Il noto giornalista del quotidiano Repubblica commenta nel suo editoriale lo spiacevole episodio riguardante l’esposizione di striscioni a dir poco beceri da parte della curva della Roma durante il match interno contro il Napoli:
Infami. Basta una parola per i due striscioni esposti ieri all’Olimpico. Infami gli striscioni, infami quelli che li hanno pensati, scritti ed esposti. Perché evidentemente non bastava un tifoso del Napoli morto ammazzato, morto dopo quasi due mesi di coma. Bisognava anche camminare sulla sua memoria, usare un morto per far male ai vivi. A sua madre, in particolare. Mai nominata, perché anche i peggiori infami conoscono il codice. “Che cosa triste: lucri sul funerale con libri e interviste”. “C’è chi piange un figlio con dolore e moralità e chi ne fa un business senza dignità”.
Rieccoli, i talebani della curva, i custodi di moralità e onore, i giudici del dolore altrui. Antonella Leardi, la madre di Ciro Esposito, per loro era il bersaglio ideale. Ha sempre parlato, con dignità e forza, contro la violenza. Odio e violenza sono il carburante dei talebani del pallone. In questo caso, anche ignoranza. Perché è vero che la madre ha scritto un libro sul dramma del figlio, ma non ci ricava un euro. Il ricavato delle vendite andrà al Gemelli, un ospedale di Roma, quello dove Ciro è morto, e una clinica pediatrica di Posillipo.Doppia infamia, quindi. Ed è per questo che gli striscioni dell’Olimpico, giustamente mai inquadrati da Sky, hanno la precedenza su partite interessanti, su bei gol. Perché esiste anche una classifica della civiltà, e grazie agli infami dell’Olimpico si è toccato il fondo.

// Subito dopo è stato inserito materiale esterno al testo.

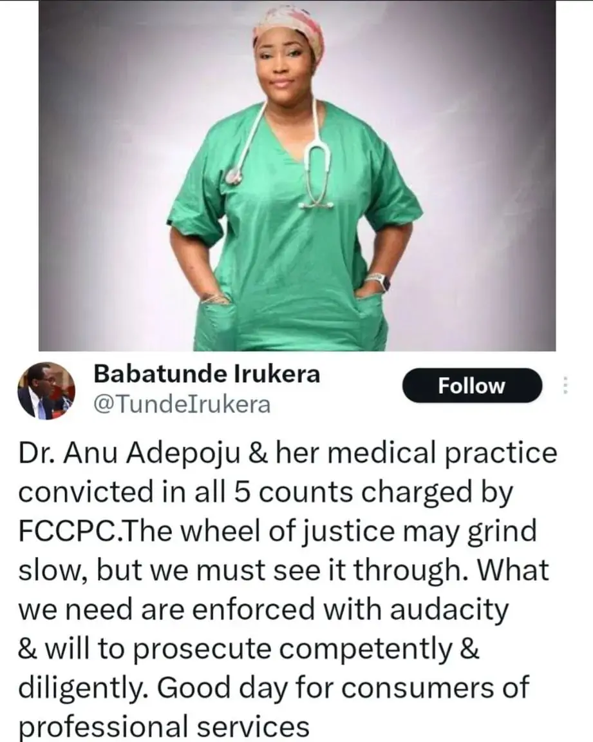The width and height of the screenshot is (593, 742).
Task: Click the stethoscope chest piece in the photo
Action: (233, 177)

Infame è una parola molto frequente nel vocabolario ultrà. Infami a turno sono arbi- tri, giocatori, dirigenti, poliziotti, giudici, giornalisti. Non la uso a caso. Ed è triste che molti abbiamo tirato un respiro di sollievo. Si temevano altri scontri, forse un morto. È andato tutto bene. Davvero? Per quegli striscioni si è scusato il sindaco Marino, sui social network l’ha fatto la parte sana dei tifosi romanisti. Non è morto nessuno, ma è sempre più fioca la speranza che ci sia un limite al peggio, che in uno stadio si possa andare solo per tifare civilmente, non per sputare addosso (di questo si tratta) e ferire i vivi usando i morti. Di vivo, e ferito, eppure ancora capace di usare parole ragionevoli, buone e alte, non c’è solo la madre di Ciro Esposito. Sono, siamo, in tanti, tantissimi, e sappiamo che gli infami, quand’anche ci fosse la volontà o la possibilità di identificarli, rischiano pochissimo, quasi nulla.
I dirigenti della Roma, dice un rigo sull’Ansa, dicono che non commentano mai gli striscioni. E fanno male. Cosa pensa il presidente Pallotta, abituato a ben altro clima negli stadi americani. E Garcia? I giocatori? Il dg Baldissoni? Tutti zitti. Eppure l’Olimpico è casa loro. È la Roma che paga gli steward, il servizio d’ordine. È in grado qualcuno della Roma di spiegare come allo stadio entri di tutto, dai peggiori striscioni al materiale “esplodente? Queste sono domande tecniche, nel caso li disturbasse l’etica.